PLF 2018 - Agriculture (séance)

par Chassaigne André

Monsieur le ministre, madame et messieurs les rapporteurs, je suis un adepte de la fourche à la fourchette ou de la terre à l’assiette et, pour parler franchement, monsieur le ministre, je me suis mis à table avec une forme de gourmandise pour découvrir votre budget.
Cependant, j’éprouvais une colère rentrée avant même d’entrer dans l’auberge paysanne, à cause de la mise en action du CETA avec le Canada. Chacun connaît ici, et personne ne les nie, les conséquences de cet accord sur notre agriculture, en particulier sur l’élevage : nous allons être mis en concurrence de façon déloyale et nous retrouver sans protection, si bien que les éleveurs de notre pays sont vent debout contre cet accord commercial, qui, déjà, hypothèque la réussite de la politique que vous voulez mettre en œuvre, monsieur le ministre.

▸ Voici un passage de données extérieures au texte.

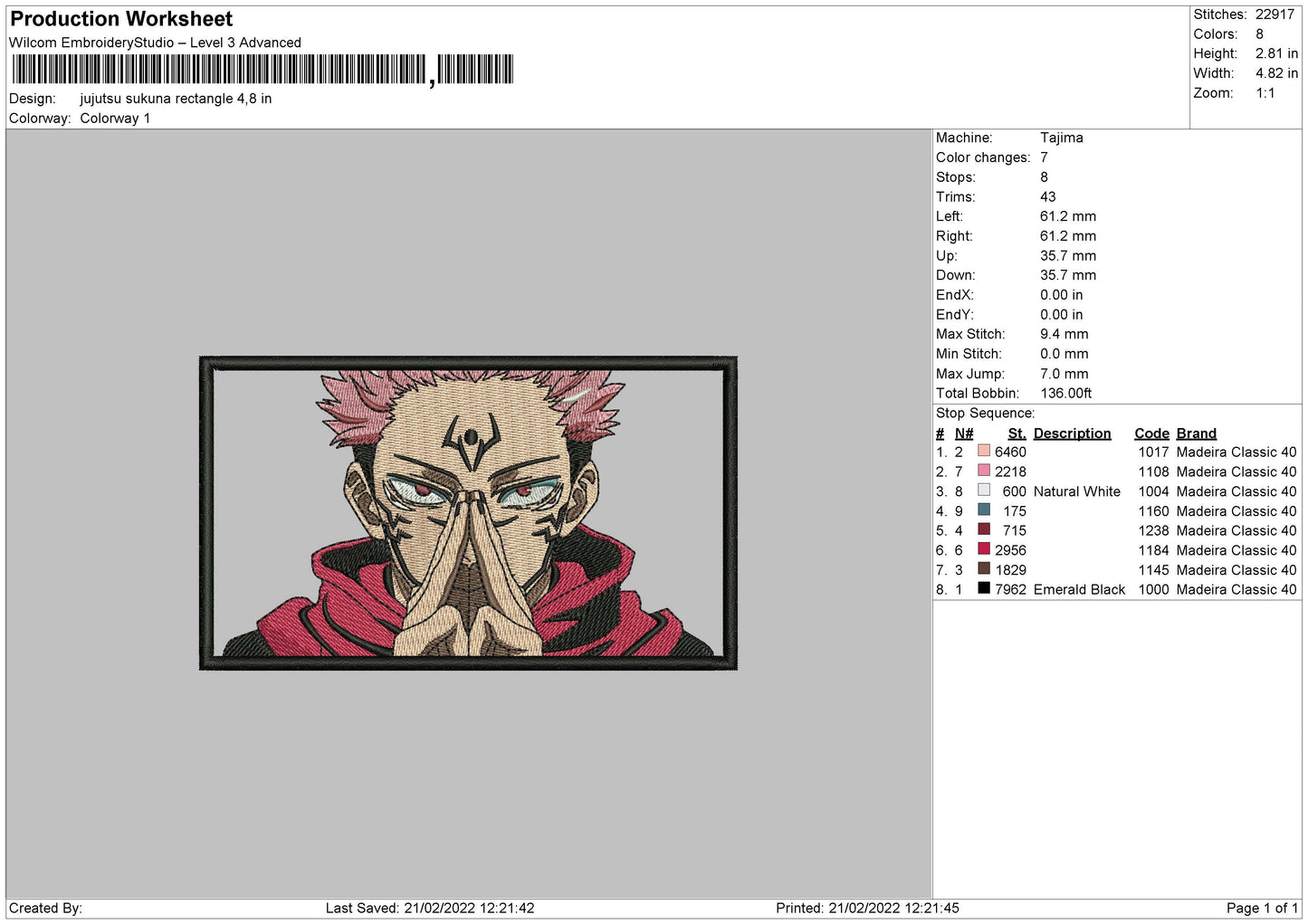The width and height of the screenshot is (1308, 924).
Task: Click the dark red swatch for thread 1238
Action: tap(983, 529)
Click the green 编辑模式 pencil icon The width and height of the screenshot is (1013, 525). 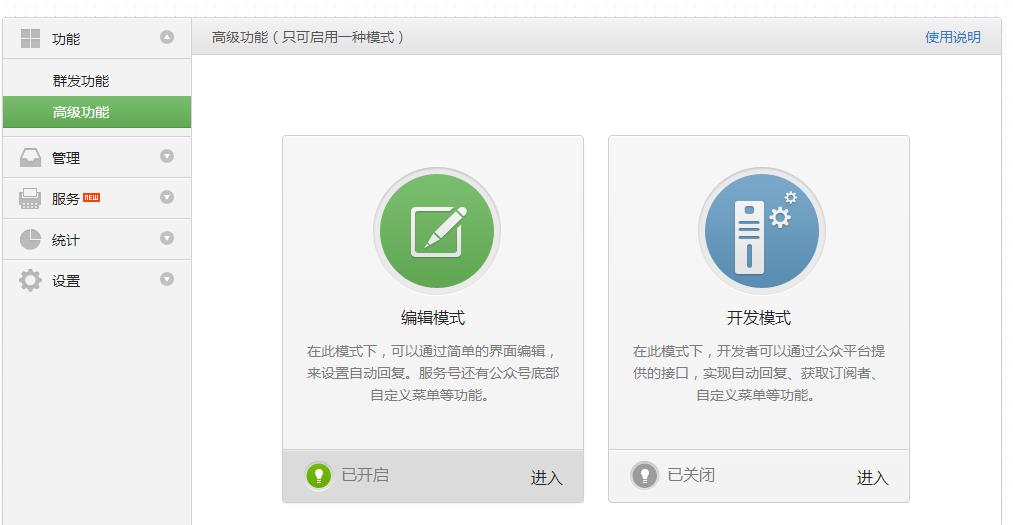(437, 231)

Puis, j’ai regardé la carte des mets, passé en revue les différents plats. Dans un premier temps, j’en ai trouvé qui pouvaient me satisfaire, comme la légère progression – à 43,5 millions d’euros – des crédits de la mission par rapport à la loi de finances pour 2017, qui constitue un élément appréciable au regard des baisses successives connues ces dernières années. Ces nouveaux crédits concernent, pour l’essentiel, le programme 206 consacré à la sécurité et à la qualité sanitaires de l’alimentation. C’est vrai que nous avons là un point positif, qui répondra en partie, mais en partie seulement, aux besoins en matière de prévention et de gestion des risques auxquels nous devons faire face – j’en ai d’ailleurs parlé en commission élargie.
Sur la carte, j’ai constaté des absences, des plats qui n’étaient pas là et qui étaient pourtant attendus. J’en citerai deux. Le premier est la surprime des cinquante-deux premiers hectares qui est, depuis des années, une exigence largement partagée ; son absence des lignes budgétaires crée un mécontentement dans les petites exploitations familiales. Le second est le désengagement des aides au maintien de l’agriculture biologique, sachant que la consommation des produits de cette agriculture a progressé de 7,5 % en un an : il y a là véritablement une carence.
Venons-en au plat de résistance de votre politique, que vous avez présenté en commission élargie : «Je veux le répéter : le prix le plus bas n’est pas le prix le plus juste ; le prix le plus juste est celui qui rémunère tous les maillons de la chaîne, à commencer par le producteur, d’où la nécessité de retravailler la question de la construction du prix à partir des coûts de revient des exploitations. C’est toute une mécanique à remettre en place. Cela peut être complexe, mais nous y arriverons.»
Permettez-moi de vous dire que, sur ce point-là, je ne vous suis pas. J’aimerais vous rappeler les propos tenus par le député Jean Jaurès en 1894 à l’adresse de l’un de vos prédécesseurs, Jules Méline. Il disait que la politique présentée par Jules Méline dans cet hémicycle était une apparence et une enseigne qui ne profiterait guère aux agriculteurs ; il comparait Jules Méline à l’empereur romain Héliogabale, qui servait à certains convives de très beaux plats qui n’étaient en fait que des dessins figurant les mets au menu, et chaque convive devait être content. Je crains, monsieur le ministre, que ce ne soit le festin auquel la Commission européenne, vous-même et le Gouvernement conviiez la paysannerie française. Je crains vraiment qu’il y ait beaucoup, beaucoup de déceptions après les annonces que vous avez faites.
Encore faut-il passer du dire au faire, ménager la rencontre de la proclamation et de l’acte. Or beaucoup d’éléments manquent dans votre budget, et ce qui ressort de la consommation que j’ai pu en faire, c’est que nous sommes certes dans une auberge paysanne, mais que, sous ce panonceau, une petite pancarte indique «cuisine bourgeoise». Vos choix sont en fait extrêmement libéraux, comme vient de le souligner mon collègue Ruffin, et vous êtes obsédé par la compétitivité. Si c’est là la voie sur laquelle vous voulez engager toute notre agriculture, nous ne nous en sortirons pas.
Au final, cependant, notre groupe s’abstiendra sur ce budget, en espérant qu’il ne consacrera pas votre impuissance politique. Je souhaite ne pas avoir à constater, dans les prochaines années, n’avoir pas échappé à ce qu’Aimé Césaire appelait : «La malédiction […] d’être la dupe de bonne foi d’une hypocrisie collective […]».